**ACTIVITY**
Please explain why the coral reef diving passage tells divers not to toss water bottles or other small plastic items in their boat or at the beach.

**READING PASSAGE**
There are diving courses available to help you out. With the right training, you can reduce the damage inflicted on coral reefs due to reckless diving.
If you’re already a scuba diver, getting the right training for reef diving won’t be difficult. With some basic steps, including being conscious about the composition of the water you’re diving into, you can avoid unnecessarily trampling or breaking corals.
What Can a Scuba Diver Do to Protect Coral Reefs?
You don’t have to give up your favorite water activities to protect coral reefs. Just take care of a few basic things:
- Don’t toss your water bottles or other small plastic items in your boat or at the beach. These can fly off and land in the ocean. Make use of reusable (or even biodegradable) water bottles.
- Keep track of where you are in the water. If you are near a coral reef, take extra care to avoid disturbing it in any way.
- If you see other divers making such mistakes, guide them too. Or ask the person in charge to do so.
- Be cautious about disposing your trash at the beach.
What Are the Best Coral Reefs to Dive?
If you take the right precautionary measures, you should definitely dive to see the beautiful coral reefs in person. Here are some of the best places globally to see coral reefs:
The Great Barrier Reef, Australia
Once considered to be the largest and most beautiful coral reef in the world, the Great Barrier Reef has depleted over time. However, it is still among the top locations chosen by many coral reef scuba divers. This incredible reef is larger than some countries and is estimated to be the size of 900 islands!

**DATA PROVIDED**

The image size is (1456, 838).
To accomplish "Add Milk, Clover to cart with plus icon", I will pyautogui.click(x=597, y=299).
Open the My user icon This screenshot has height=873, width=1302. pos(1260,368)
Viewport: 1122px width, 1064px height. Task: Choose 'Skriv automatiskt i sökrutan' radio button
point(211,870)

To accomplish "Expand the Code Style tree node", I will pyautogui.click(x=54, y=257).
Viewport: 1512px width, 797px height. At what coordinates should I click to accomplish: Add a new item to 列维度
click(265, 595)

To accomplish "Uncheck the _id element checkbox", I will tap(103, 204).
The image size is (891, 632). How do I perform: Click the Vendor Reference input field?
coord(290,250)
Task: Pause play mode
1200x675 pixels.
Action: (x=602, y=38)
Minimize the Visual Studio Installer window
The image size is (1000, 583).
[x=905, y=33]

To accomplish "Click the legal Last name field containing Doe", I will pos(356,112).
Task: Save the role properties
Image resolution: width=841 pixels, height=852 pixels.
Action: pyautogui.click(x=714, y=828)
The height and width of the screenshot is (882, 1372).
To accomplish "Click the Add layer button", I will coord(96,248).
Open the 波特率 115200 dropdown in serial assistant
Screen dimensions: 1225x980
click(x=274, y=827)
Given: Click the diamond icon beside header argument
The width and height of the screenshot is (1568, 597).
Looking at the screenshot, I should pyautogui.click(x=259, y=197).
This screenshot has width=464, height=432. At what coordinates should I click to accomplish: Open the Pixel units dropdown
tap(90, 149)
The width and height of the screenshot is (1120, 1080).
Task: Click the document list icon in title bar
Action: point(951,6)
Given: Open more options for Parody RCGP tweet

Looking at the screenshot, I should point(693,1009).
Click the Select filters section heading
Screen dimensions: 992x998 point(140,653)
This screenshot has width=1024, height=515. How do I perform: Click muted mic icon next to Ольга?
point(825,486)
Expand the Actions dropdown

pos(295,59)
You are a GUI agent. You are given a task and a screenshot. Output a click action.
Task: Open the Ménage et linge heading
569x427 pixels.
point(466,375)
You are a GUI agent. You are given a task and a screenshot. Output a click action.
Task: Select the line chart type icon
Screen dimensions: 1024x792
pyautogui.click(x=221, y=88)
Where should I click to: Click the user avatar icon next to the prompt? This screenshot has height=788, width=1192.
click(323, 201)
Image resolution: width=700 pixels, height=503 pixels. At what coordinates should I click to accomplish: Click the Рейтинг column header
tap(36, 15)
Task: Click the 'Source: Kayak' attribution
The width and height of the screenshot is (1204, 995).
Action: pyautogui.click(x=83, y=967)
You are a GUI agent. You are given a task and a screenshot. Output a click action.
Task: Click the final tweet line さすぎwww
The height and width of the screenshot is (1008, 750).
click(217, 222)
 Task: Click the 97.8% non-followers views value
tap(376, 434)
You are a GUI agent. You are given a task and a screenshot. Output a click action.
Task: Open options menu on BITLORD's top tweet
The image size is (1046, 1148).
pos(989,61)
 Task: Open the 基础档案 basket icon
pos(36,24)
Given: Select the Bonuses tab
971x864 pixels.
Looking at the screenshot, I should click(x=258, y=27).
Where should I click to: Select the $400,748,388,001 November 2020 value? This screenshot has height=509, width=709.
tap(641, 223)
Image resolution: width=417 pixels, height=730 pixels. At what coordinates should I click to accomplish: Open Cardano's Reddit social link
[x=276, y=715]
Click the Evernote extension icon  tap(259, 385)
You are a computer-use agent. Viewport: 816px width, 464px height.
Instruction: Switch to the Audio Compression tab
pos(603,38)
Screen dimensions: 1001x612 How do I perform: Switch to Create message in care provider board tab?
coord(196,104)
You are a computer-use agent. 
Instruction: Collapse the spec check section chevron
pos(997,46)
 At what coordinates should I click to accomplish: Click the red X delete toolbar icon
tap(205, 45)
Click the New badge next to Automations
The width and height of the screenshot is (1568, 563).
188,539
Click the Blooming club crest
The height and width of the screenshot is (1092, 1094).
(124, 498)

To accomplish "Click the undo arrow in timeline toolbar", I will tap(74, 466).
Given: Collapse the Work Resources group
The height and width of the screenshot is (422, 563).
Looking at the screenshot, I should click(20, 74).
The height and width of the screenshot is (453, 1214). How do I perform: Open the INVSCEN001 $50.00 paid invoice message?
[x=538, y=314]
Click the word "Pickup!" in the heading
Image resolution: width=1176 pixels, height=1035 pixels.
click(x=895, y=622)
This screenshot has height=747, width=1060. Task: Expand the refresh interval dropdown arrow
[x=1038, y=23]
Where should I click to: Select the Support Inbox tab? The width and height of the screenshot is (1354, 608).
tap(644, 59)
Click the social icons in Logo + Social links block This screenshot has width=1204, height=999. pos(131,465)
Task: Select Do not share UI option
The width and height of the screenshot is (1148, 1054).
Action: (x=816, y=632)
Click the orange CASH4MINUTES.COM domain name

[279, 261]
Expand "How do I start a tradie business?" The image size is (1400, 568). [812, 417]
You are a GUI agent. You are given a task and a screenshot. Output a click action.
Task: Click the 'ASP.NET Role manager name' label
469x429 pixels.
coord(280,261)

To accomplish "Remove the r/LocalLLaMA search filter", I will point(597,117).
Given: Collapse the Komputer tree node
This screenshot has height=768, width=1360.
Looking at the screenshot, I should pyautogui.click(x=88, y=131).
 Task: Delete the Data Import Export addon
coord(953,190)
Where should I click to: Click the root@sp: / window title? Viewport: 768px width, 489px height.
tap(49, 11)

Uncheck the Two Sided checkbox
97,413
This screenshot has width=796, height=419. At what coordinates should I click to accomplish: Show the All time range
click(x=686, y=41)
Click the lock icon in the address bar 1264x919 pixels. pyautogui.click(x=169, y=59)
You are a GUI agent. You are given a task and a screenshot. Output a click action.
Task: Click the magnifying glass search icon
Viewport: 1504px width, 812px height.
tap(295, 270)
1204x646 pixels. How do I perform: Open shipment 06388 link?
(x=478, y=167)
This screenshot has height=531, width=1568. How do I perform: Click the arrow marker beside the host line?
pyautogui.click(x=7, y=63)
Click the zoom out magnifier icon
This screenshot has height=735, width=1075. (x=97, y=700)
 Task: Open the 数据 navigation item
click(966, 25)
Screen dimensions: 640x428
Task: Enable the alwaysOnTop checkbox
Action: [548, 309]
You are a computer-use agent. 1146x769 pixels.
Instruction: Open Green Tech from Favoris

**TASK SOLUTION**
Those items can fly off and land in the ocean. In their place, the passage recommends reusable or even biodegradable water bottles.